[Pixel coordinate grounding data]
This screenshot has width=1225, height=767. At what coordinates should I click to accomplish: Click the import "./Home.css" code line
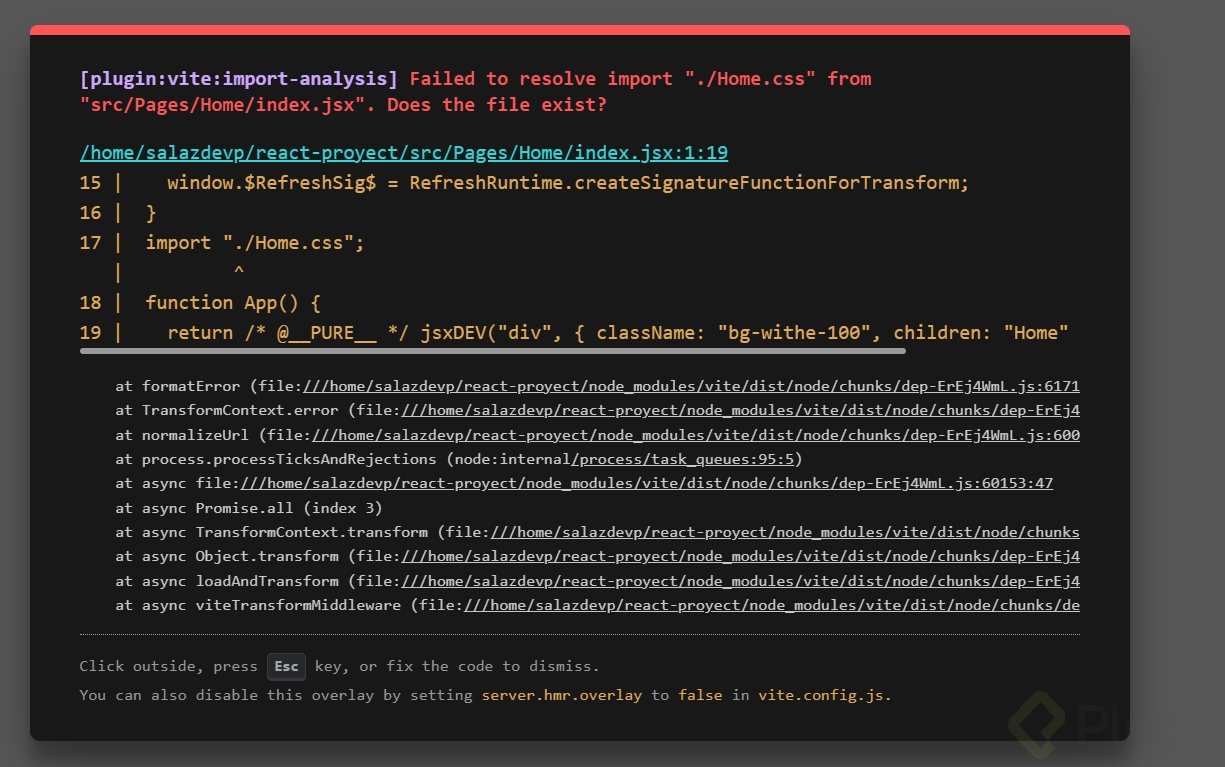coord(255,243)
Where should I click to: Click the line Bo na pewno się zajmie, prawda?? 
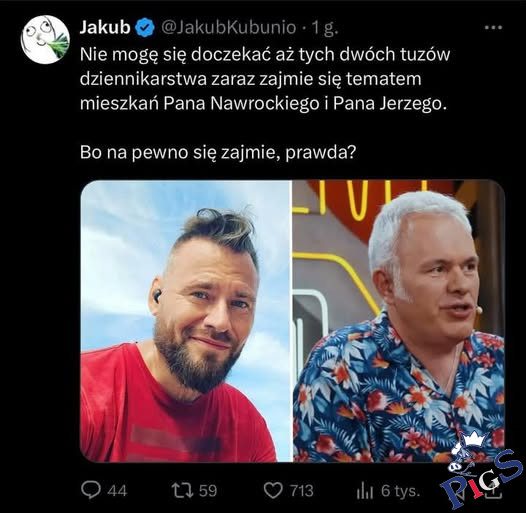217,153
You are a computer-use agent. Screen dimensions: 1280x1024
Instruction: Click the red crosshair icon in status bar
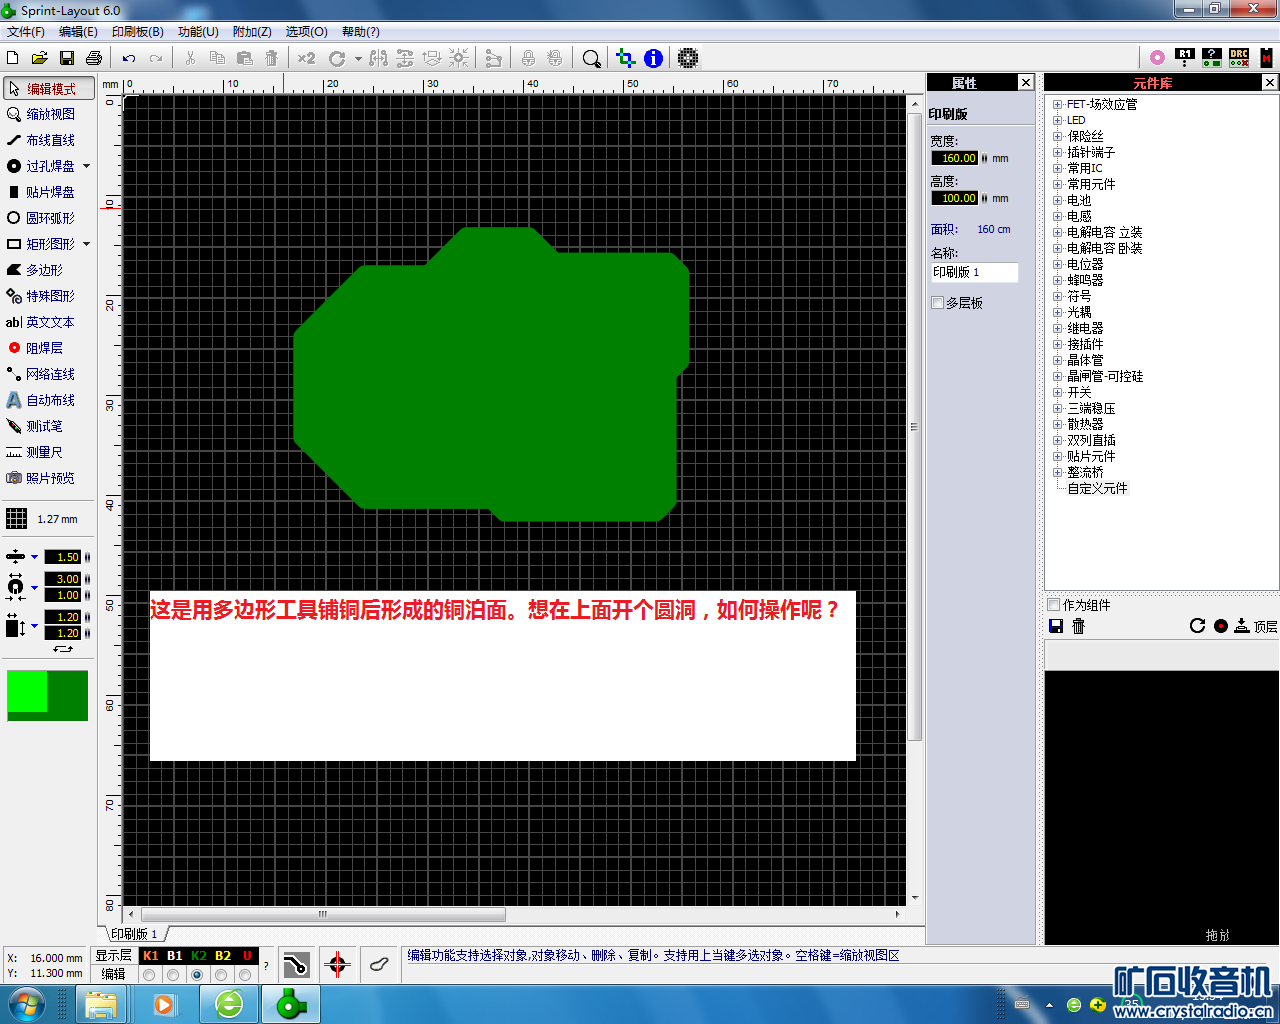337,965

- TASK BRIEF:
Word for word, please reproduce each entry above and leave out every picture.

- RESULT:
This screenshot has width=1225, height=767. At what coordinates should I click to accomplish: Click the import "./Home.css" code line
coord(255,243)
Where should I click to: Click the line Bo na pewno się zajmie, prawda?? 
217,153
You are a computer-use agent. Screen dimensions: 1280x1024
Instruction: Click the red crosshair icon in status bar
337,965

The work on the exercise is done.